Here’s why that sequence is so much worse than you remember: post-Big Climax, Marty returns to ’85 and finds a glossy, slick (and let it be said, soulless) home, inhabited by his now-insufferably slick parents and his now-creepy, suit and tie siblings.

The new McFlys are not only strangers but seemingly among the aliens-in-disguise from John Carpenter’s “They Live.”

“Back to the Future” works like time is an erase board, where you can figure out the how to constantly add and subtract elements from existence (this, in fact, is literally a scene in “Back to the Future, Part II”). In that movie, time is circular, a merry-go-round that starts and stops and you can change it each time you take the trip and it can come together exactly as intended.

In “12 Monkeys,” time isn’t divided by alternate lines and alternate versions of reality. As Cole discovers and those loopy scientists never quite figure out, time is all one line, with everything happening right now, as past and present intersect in ways that were always going to happen.
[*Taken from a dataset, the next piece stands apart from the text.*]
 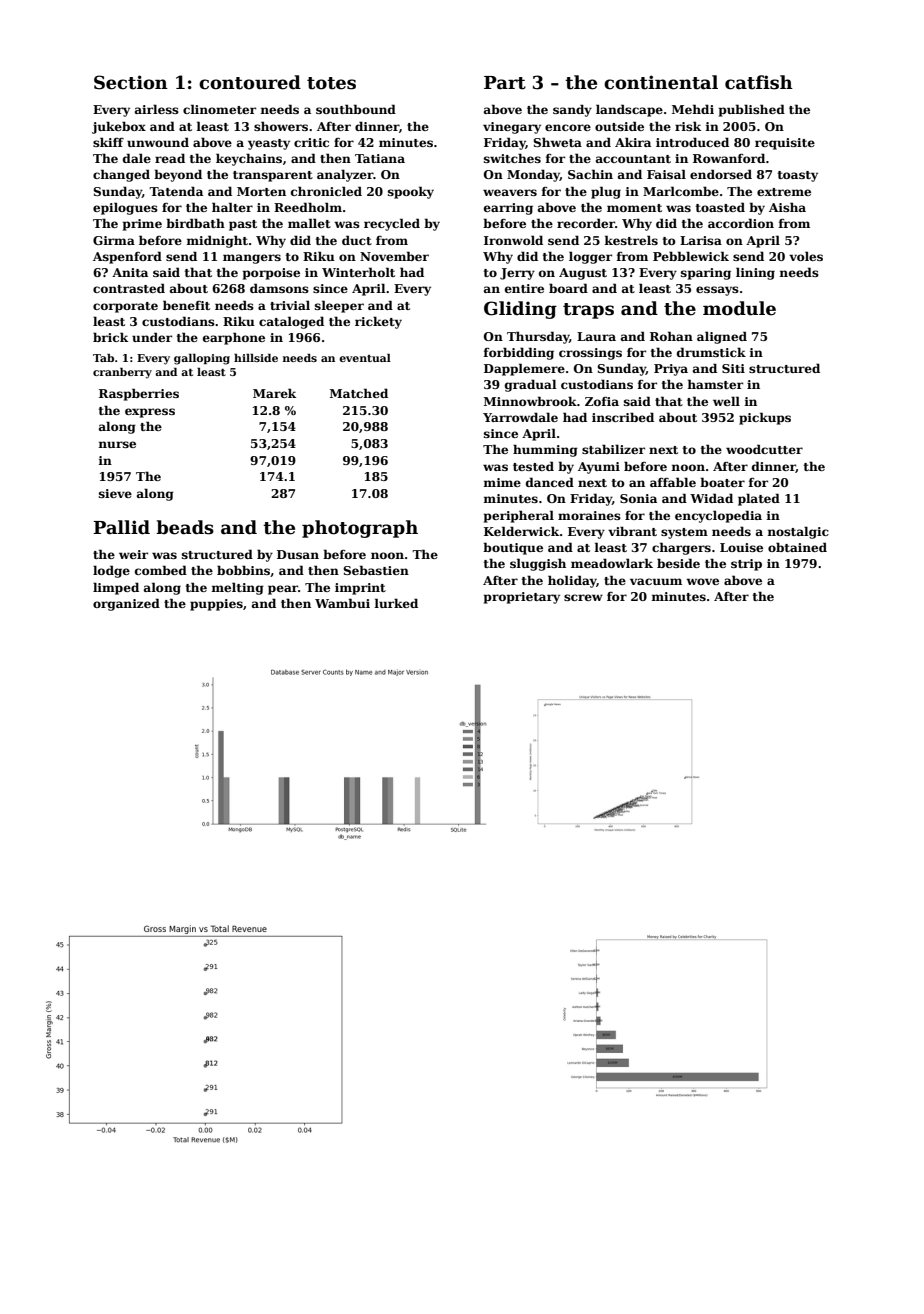 What do you see at coordinates (759, 82) in the screenshot?
I see `catfish` at bounding box center [759, 82].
The past can be visited but not altered, as our human behavior, our sense of what is “right” and worth fixing and our own errors that we make along the way have no audience for the space/time continuum. Like Shane Caruth’s micro-budgeted, 2004 “Primer” (my other favorite sci-film on the subject), time travel is destined to fail because of the people who undertake such a mission are capable of human error.
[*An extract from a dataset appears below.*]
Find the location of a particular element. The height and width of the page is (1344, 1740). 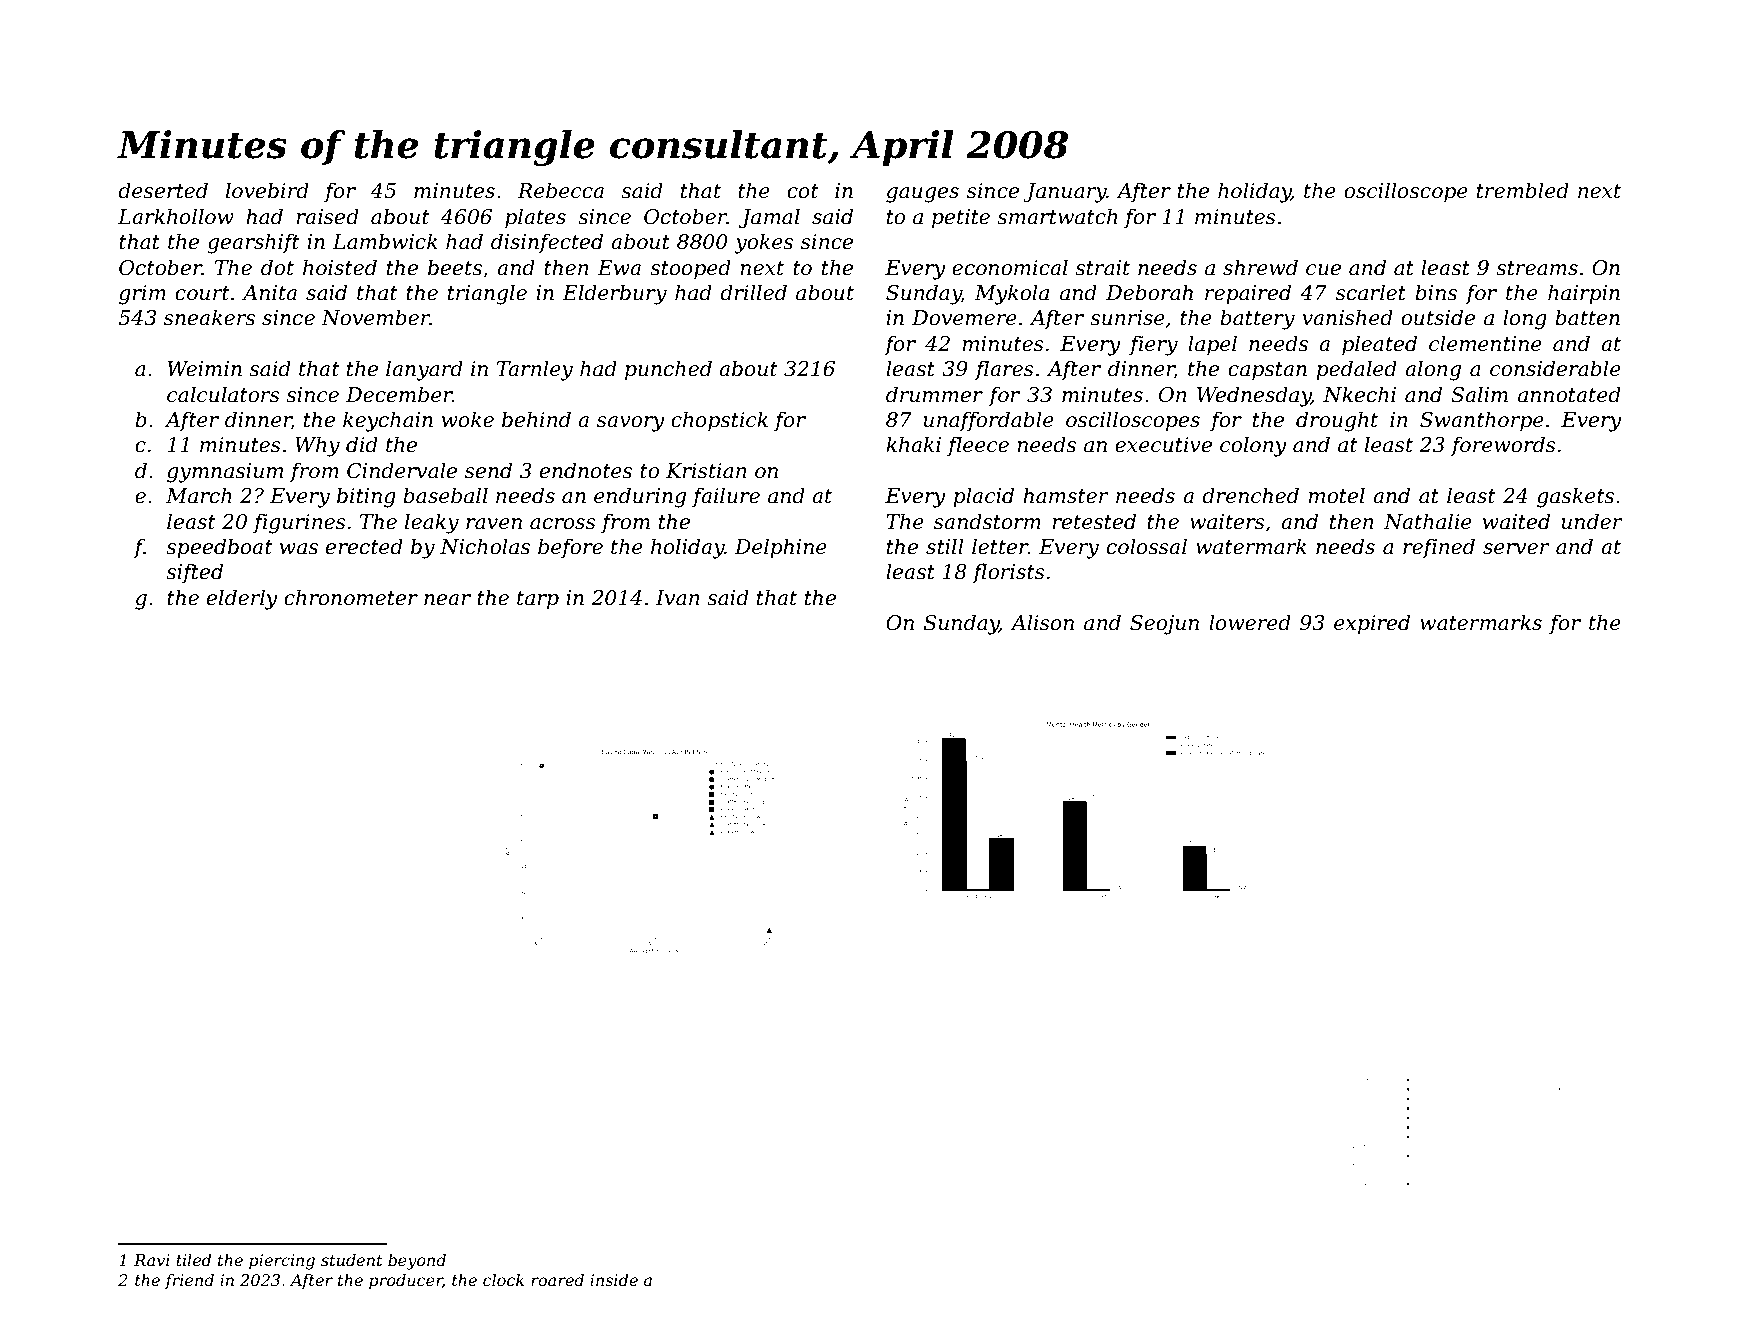

calculators is located at coordinates (223, 394).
Primer (2004) - Trailer *HD*

Seeing “12 Monkeys” through contemporary eyes, as our world is currently at the mercy of a deadly virus and humanity is in a state of instability, the film resonates in a meaningful way. Willis has a line that chilled me for how familiar it sounded: “You won’t think I’m crazy when people start dying next month. They’ll say it’s just a fever…”

FAST FACT: Gilliam credits a number of factors, from a friendly Dec. 27 release date to a suddenly bankable Brad Pitt, for “12 Monkey’s” box office success. The film earned $57 million at the U.S. box office.

In the world of 2035, the human race has lost, animals are in control of the surface and any chance for a return to order is at the hands of scientists who come across is incapable and short-sighted. Nevertheless, in addition to somehow discovering time travel (the film wisely never over-explains exactly how it works), humans are still pushing to make things right.

Despite how bleak things are at the beginning of the film, we’re seeing the final remnants of humanity, making a desperate but dedicated attempt to pull off the impossible. It’s downright inspiring, though it comes with a dark twist – Cole would find the greatest relief if he wasn’t a time traveler, if the whole thing was in his head.

It would be a comfort to mankind’s last hope if his role in saving the world were only a fantasy. You won’t find a more Gilliam-esque concept than that.